(Stored data entries)
-------------------------

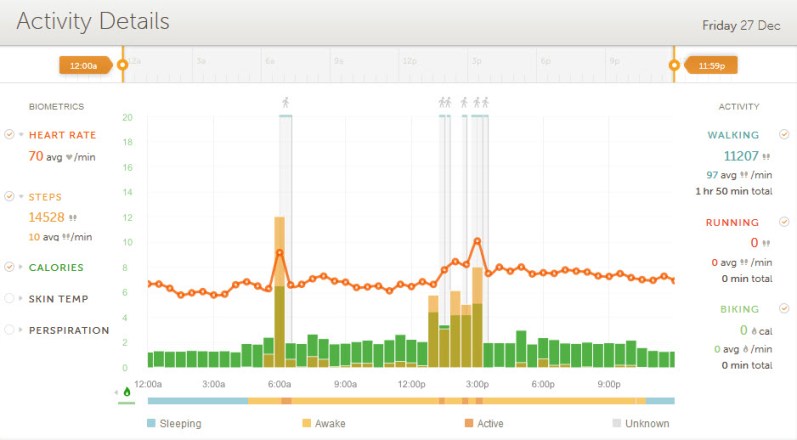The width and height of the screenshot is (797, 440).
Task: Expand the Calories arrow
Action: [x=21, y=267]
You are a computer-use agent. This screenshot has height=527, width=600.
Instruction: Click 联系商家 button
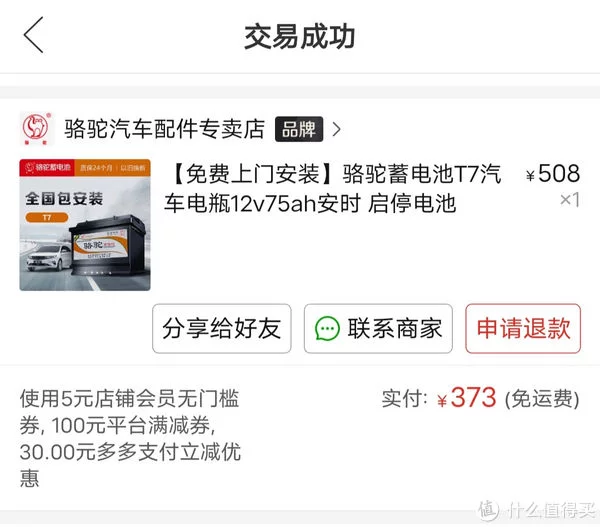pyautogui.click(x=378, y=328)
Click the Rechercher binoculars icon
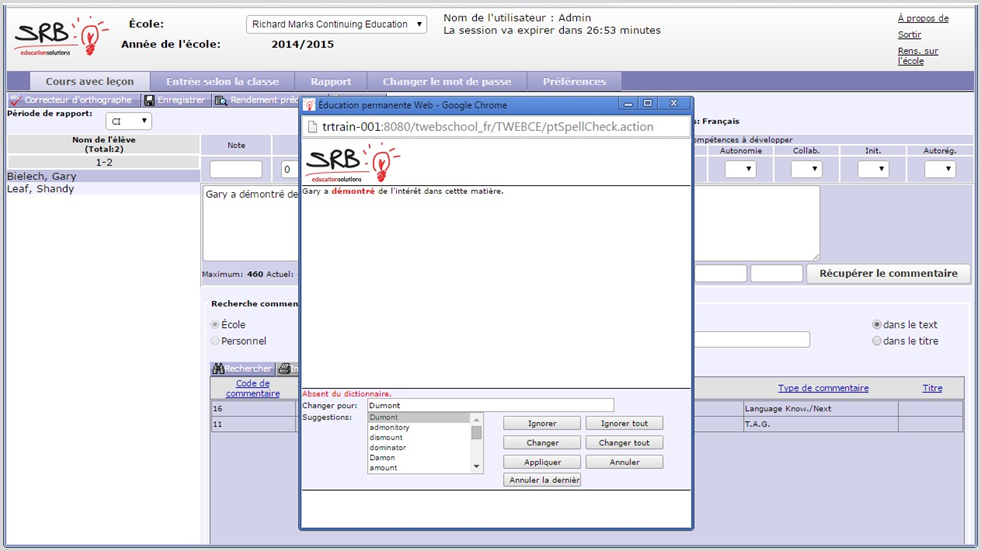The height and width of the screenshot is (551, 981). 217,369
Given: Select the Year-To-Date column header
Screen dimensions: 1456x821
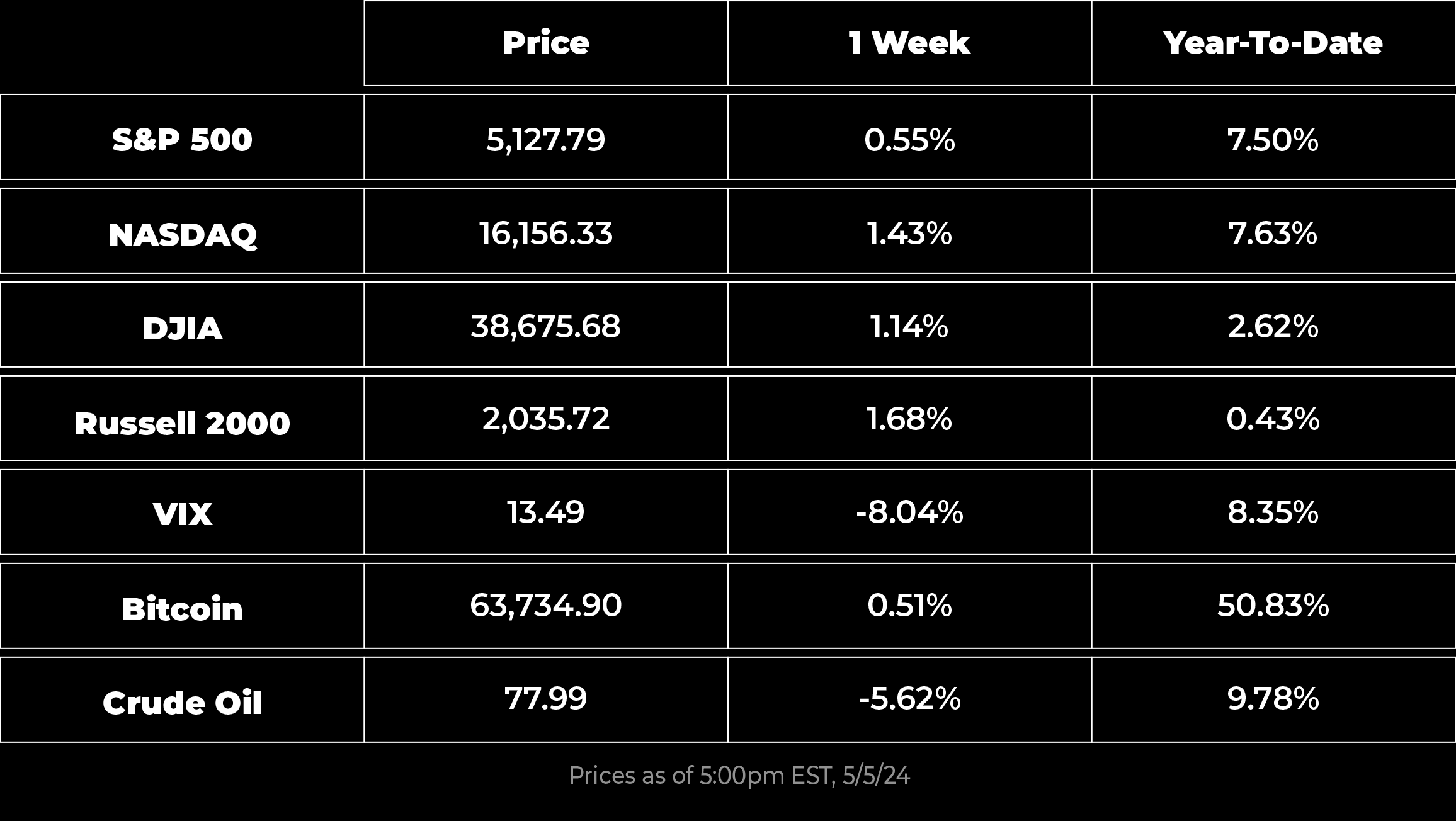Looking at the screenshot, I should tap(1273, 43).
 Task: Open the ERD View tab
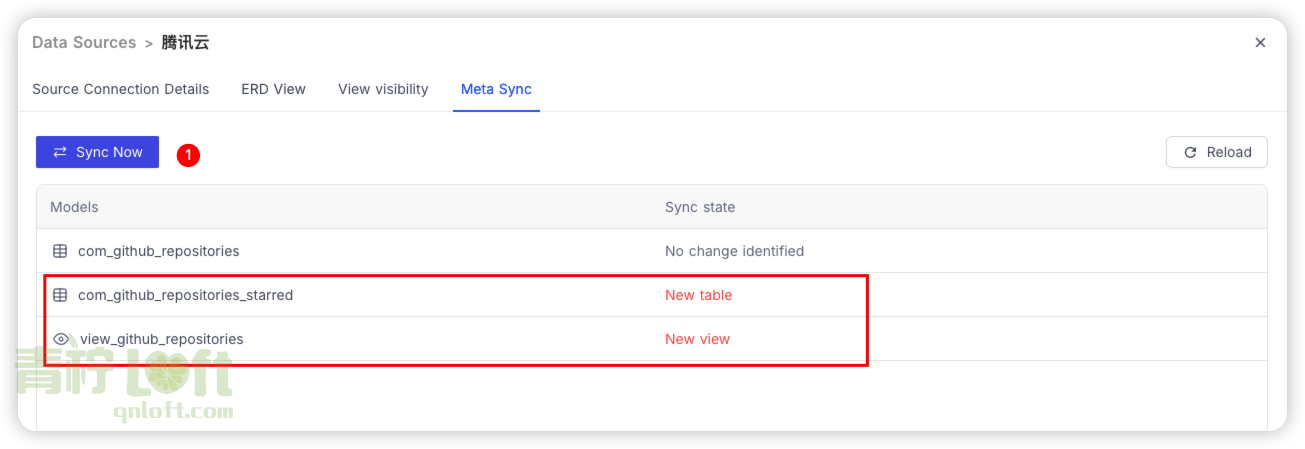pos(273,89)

-------------------------

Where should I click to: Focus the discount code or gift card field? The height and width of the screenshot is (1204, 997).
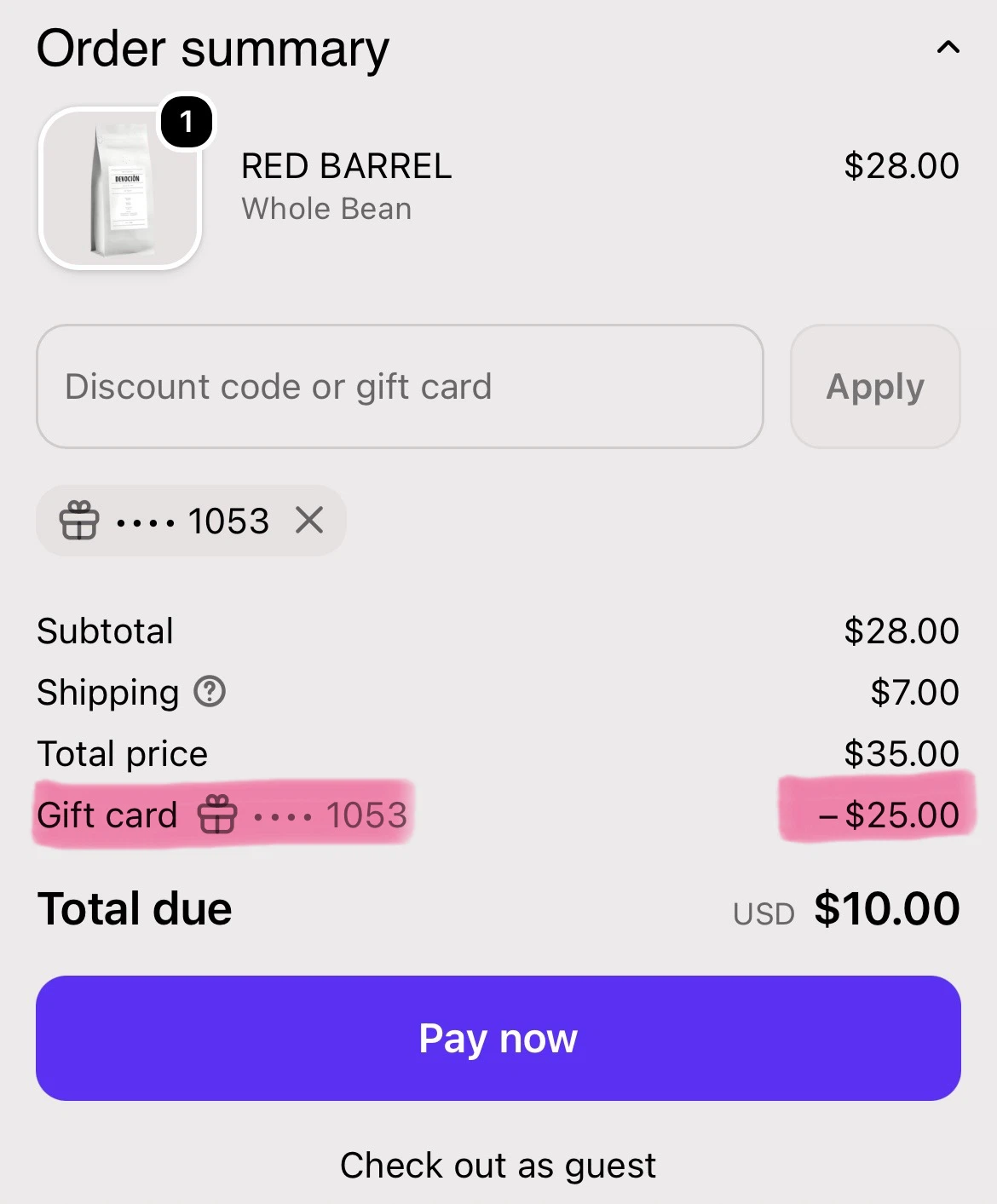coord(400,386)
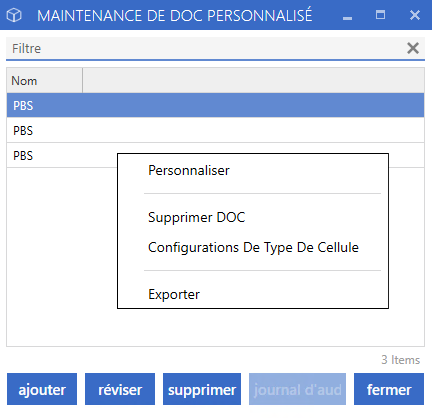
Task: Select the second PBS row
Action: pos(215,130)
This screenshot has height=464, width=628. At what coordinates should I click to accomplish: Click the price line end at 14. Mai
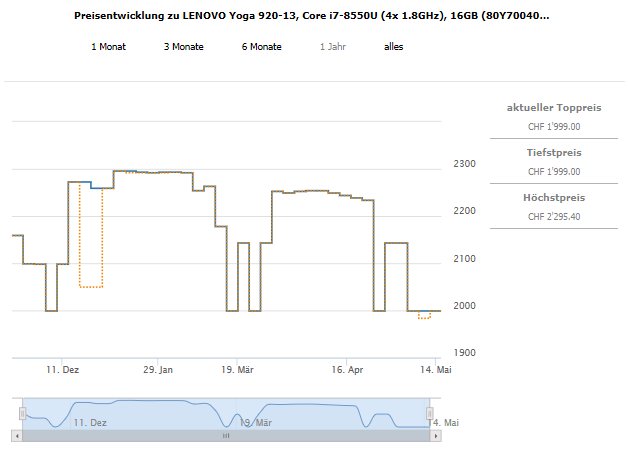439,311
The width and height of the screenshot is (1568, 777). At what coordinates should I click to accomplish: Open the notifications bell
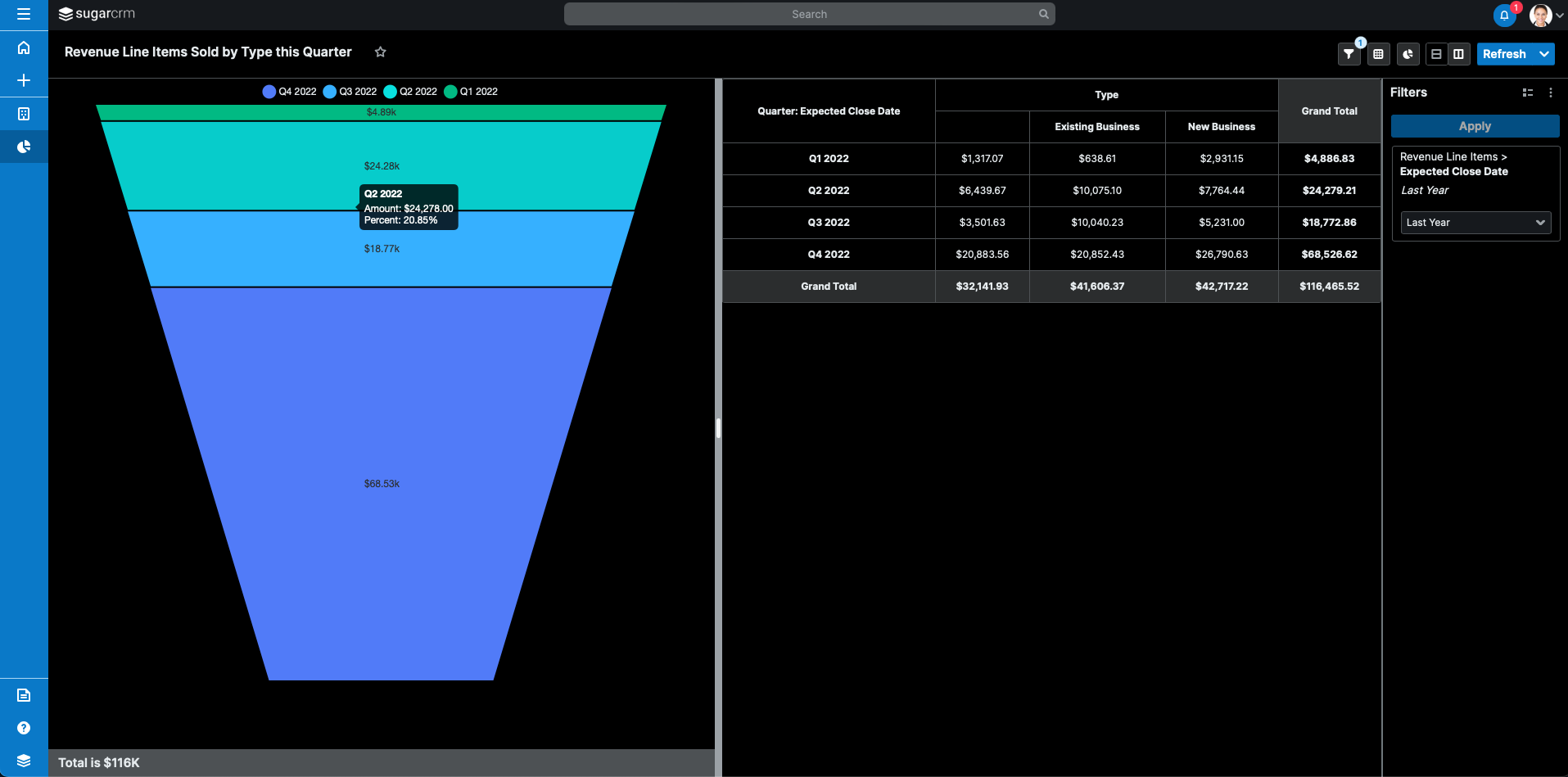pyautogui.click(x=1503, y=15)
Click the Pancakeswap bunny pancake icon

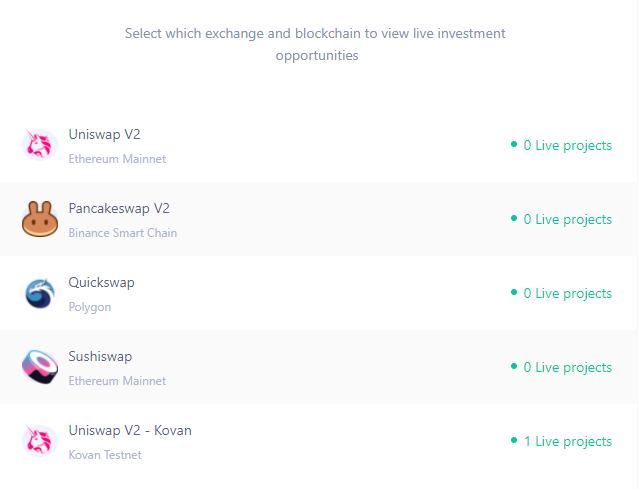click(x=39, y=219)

-------------------------

WORK REQUIRED: Write out the lines above from the one with "You are a computer-use" through the one with "Given: Select the Year-To-Date column header", ends included, exactly; no picture goes in.

ANSWER SECTION:
You are a computer-use agent. This screenshot has height=527, width=600.
Instruction: Click 联系商家 button
pyautogui.click(x=378, y=328)
Click the Rechercher binoculars icon
The height and width of the screenshot is (551, 981). 217,369
Given: Select the Year-To-Date column header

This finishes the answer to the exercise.